Passage shown START
Tector credits Jamaican native turned sustainability guru Jeremai Cann as his mentor and the brain of their sustainability project. Cann has a child-like excitement when it comes to gardening. He shucks a stalk of sugarcane by hand, then smiles as he demonstrates how to remove the tough burgundy-colored outer layer with his teeth.
“In Jamaica, this was your toothbrush,” he said while chewing on the fibrous inner stalk.
His dark skin nearly matches the rich brown soil as he touches everything around him; he picks up lizards, digs up worms and rummages through the compost pile. Cann smiles often and seems to enjoy giving out tidbits of knowledge.
“People call me Dr. Sustainability,” said Cann, who lives in a house completely off the power and water grid. “The truest sense of what a doctor was, is teaching. Not as medical, but spiritual. To feed your spirituality, to feed you physically, that’s a kind of knowledge.”
Growing up in Jamaica, Cann learned from a very young age how to conserve water, grow his own food and make fuel. Cann spoke in low, melodic tones recalling his childhood:
Literally at one point in life we would load up our van with five barrels of water. That five barrels would last a family of four, eight dogs, laundry, chickens, for a week….It was extreme water conservation.
When his father’s business was destroyed in territorial violence, Cann says he was able to choose his own path. He became a pre-vet major because he loved animals. After obtaining his degree, Cann realized he disliked hospitals–but still loved animals–so decided to go into the environmental field. It was a step he feels was natural given his childhood.
“I thought, ‘I must have had that experience for a reason,” shared Cann. “So sustainability really became a way to describe what I’m inspired by. I’m inspired by sustainability.”
He worked as an EPA-type inspector in south Florida investigating spills and complaints for six years. “Crime fighting,” he called it with a grin.
Passage shown END
Entries provided START
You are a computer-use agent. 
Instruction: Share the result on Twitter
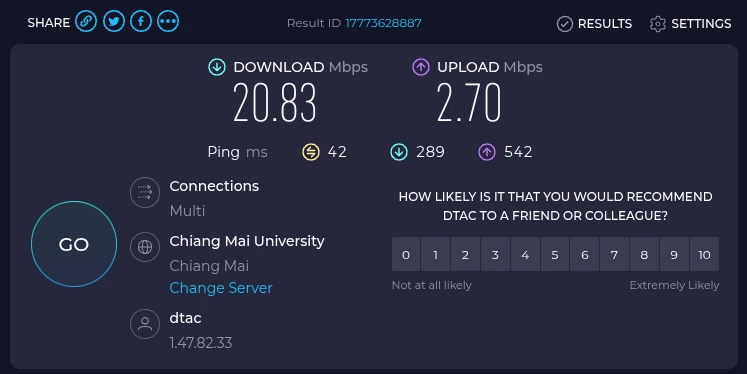(x=113, y=22)
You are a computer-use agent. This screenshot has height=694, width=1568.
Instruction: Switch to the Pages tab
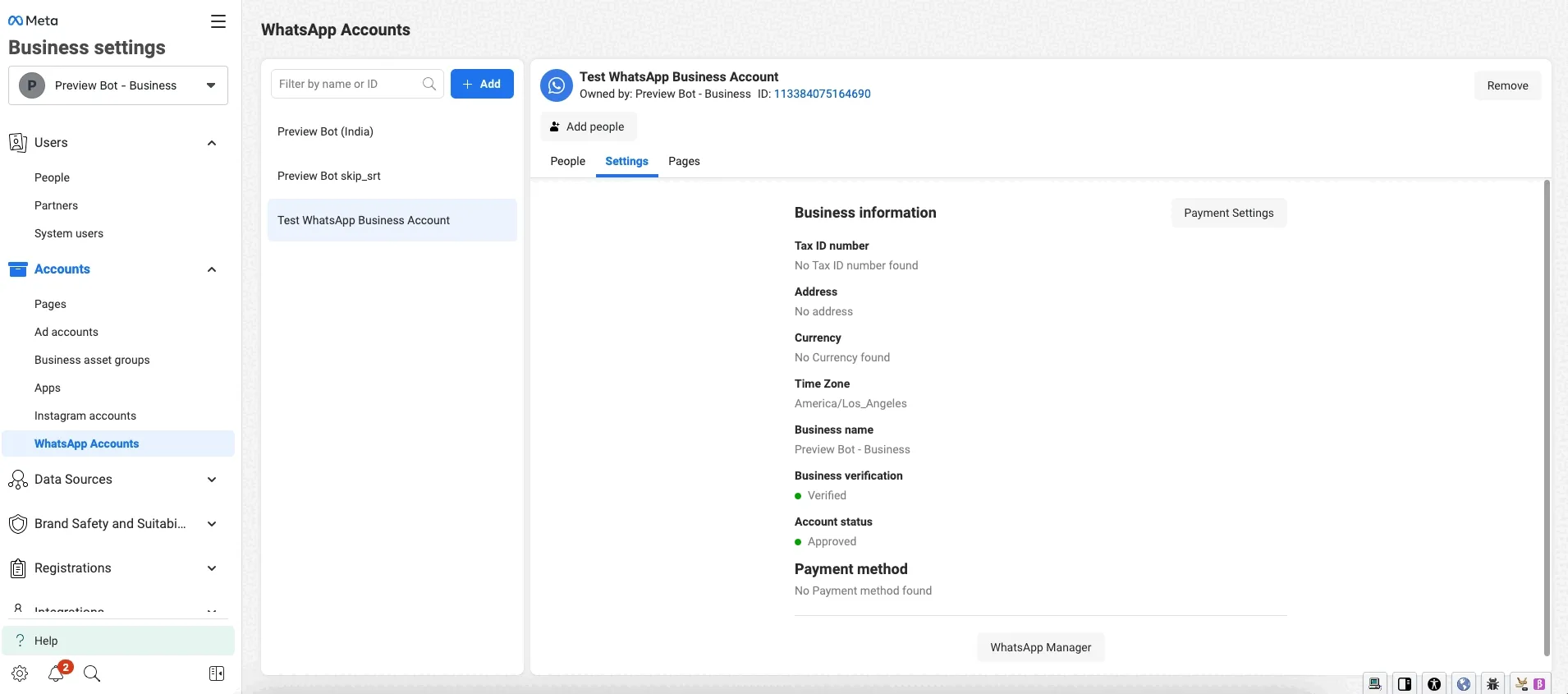click(684, 161)
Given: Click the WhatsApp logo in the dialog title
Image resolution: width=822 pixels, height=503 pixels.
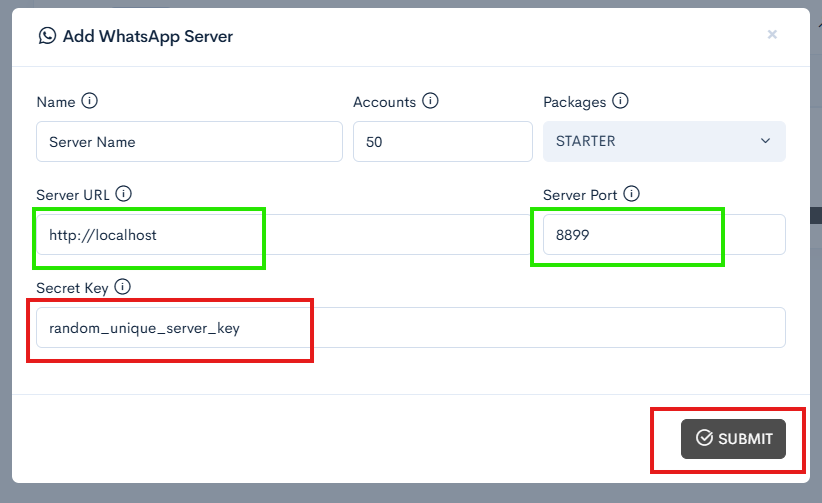Looking at the screenshot, I should click(47, 36).
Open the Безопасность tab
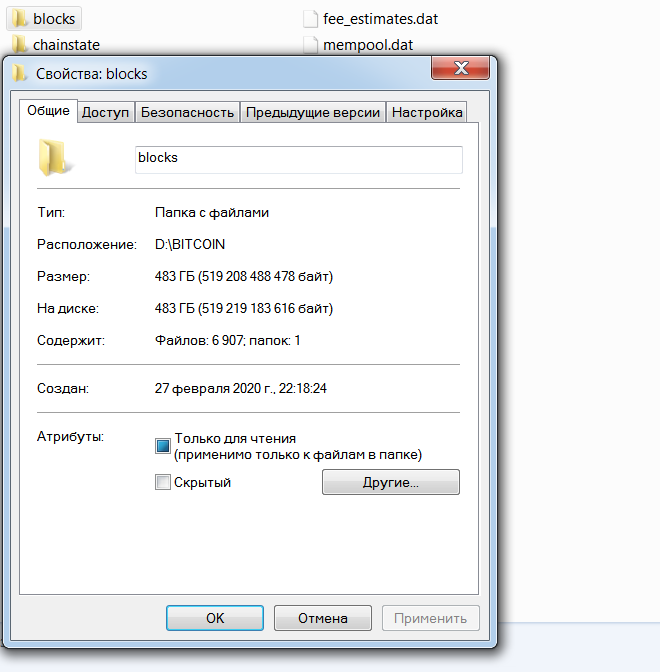 [187, 112]
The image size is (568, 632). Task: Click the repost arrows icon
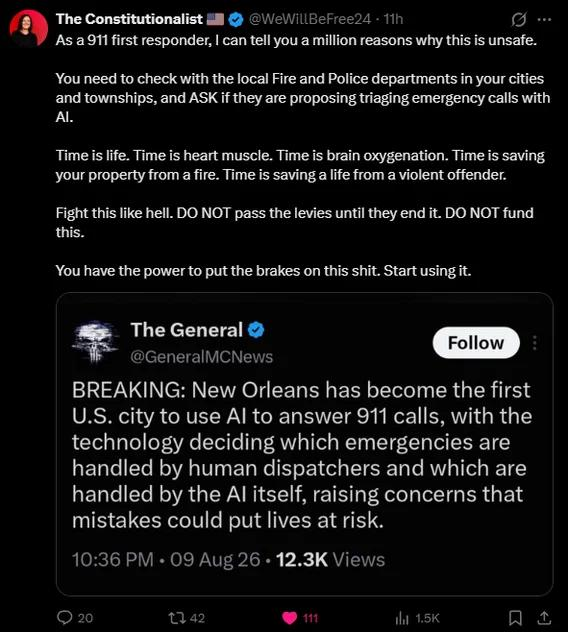coord(176,618)
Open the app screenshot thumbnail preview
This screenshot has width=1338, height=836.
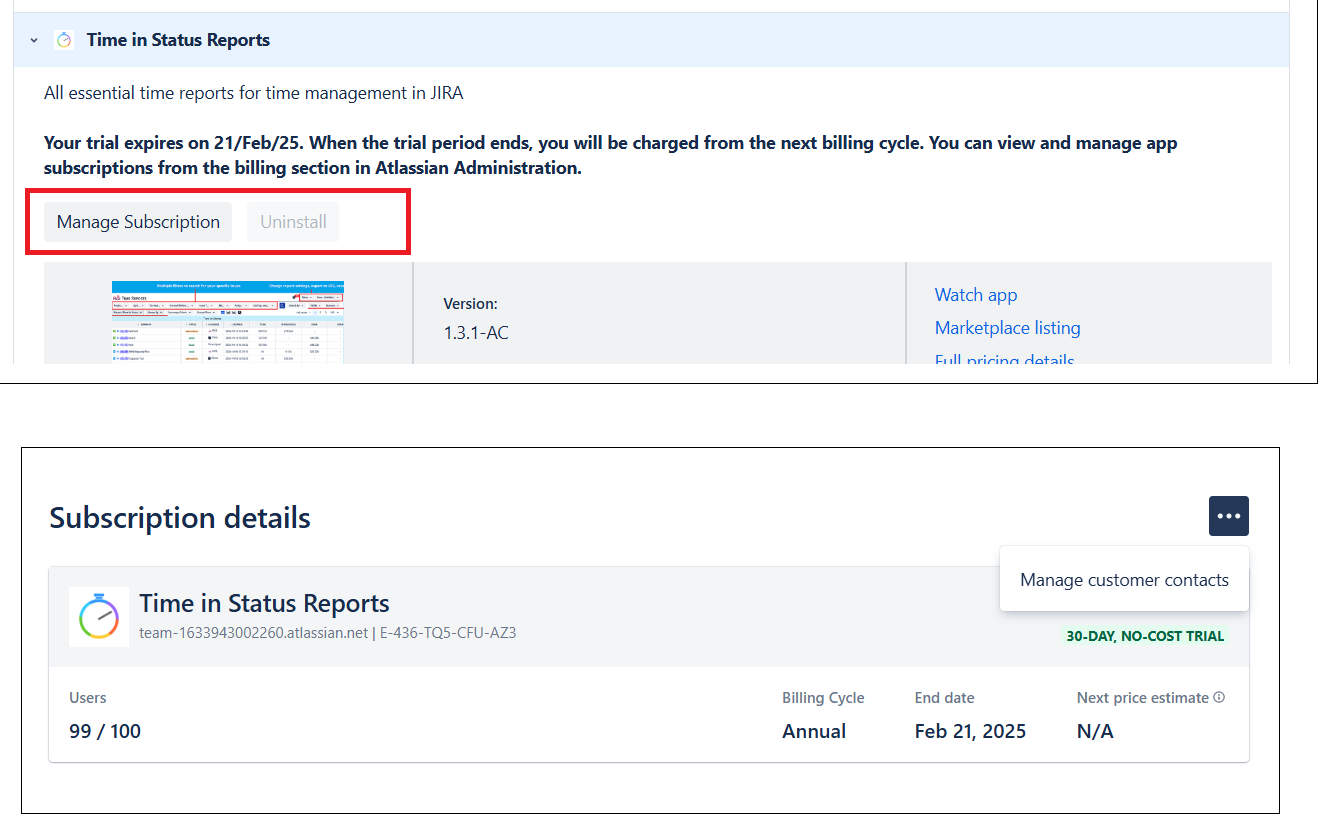(228, 322)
Entries provided END
* [Brief A]: Using the profile of Jeremai Cann, say whether each statement agrees with it, answering yes or no and quoting the words that decide: (i) Cann lives in a house off the power and water grid. (ii) Cann chose to study as a pre-vet major because he loved animals. (iii) Cann spent ten years as an inspector in south Florida.
* [Brief B]: In the profile of Jeremai Cann, what does Cann say sugarcane was in Jamaica?
* [Brief C]: Carry on the profile of Jeremai Cann from its last sentence.
The items have nothing to do with the profile of Jeremai Cann.

* [Answer space A]:
(i) Yes: "who lives in a house completely off the power and water grid"
(ii) Yes: "He became a pre-vet major because he loved animals."
(iii) No: "He worked as an EPA-type inspector in south Florida investigating spills and complaints for six years."

* [Answer space B]: Your toothbrush.

* [Answer space C]:
“It makes me feel alive,” Cann says. “And that’s why we do it; we’re inspired to keep growing food organically whereby we don’t have to purchase anything.
Not having local sources of food is large motivation for both of these men. The thought that–if shipments were ever interrupted–the food supply in Hawaii would only last about one week made them feel that communities need to have immediate alternatives. According to Cann and Tector, learning sustainable urban agriculture and sharing knowledge, plant stocks, seeds and farming resources with neighbors is one feasible solution.
As much as Evan Tector has his hands in the dirt, he also has a head for politics. In his latest project, Tector was the creative consultant for slack key guitarist Makana’s recent protest song video “We Are The Many” which was performed at the APEC President’s Dinner and went viral the next day.
Cann, also an activist, echos the sentiments in his own words. “Can we switch the corporate structure to a love love love structure?” Cann asks. “Where the innate function is to propagate that love, happy constructive jobs. You can still do what you’re doing, just add a little love to it. Occupy With Aloha is a wonderful example. Aloha means love. So Occupy with Love, we can all do that.”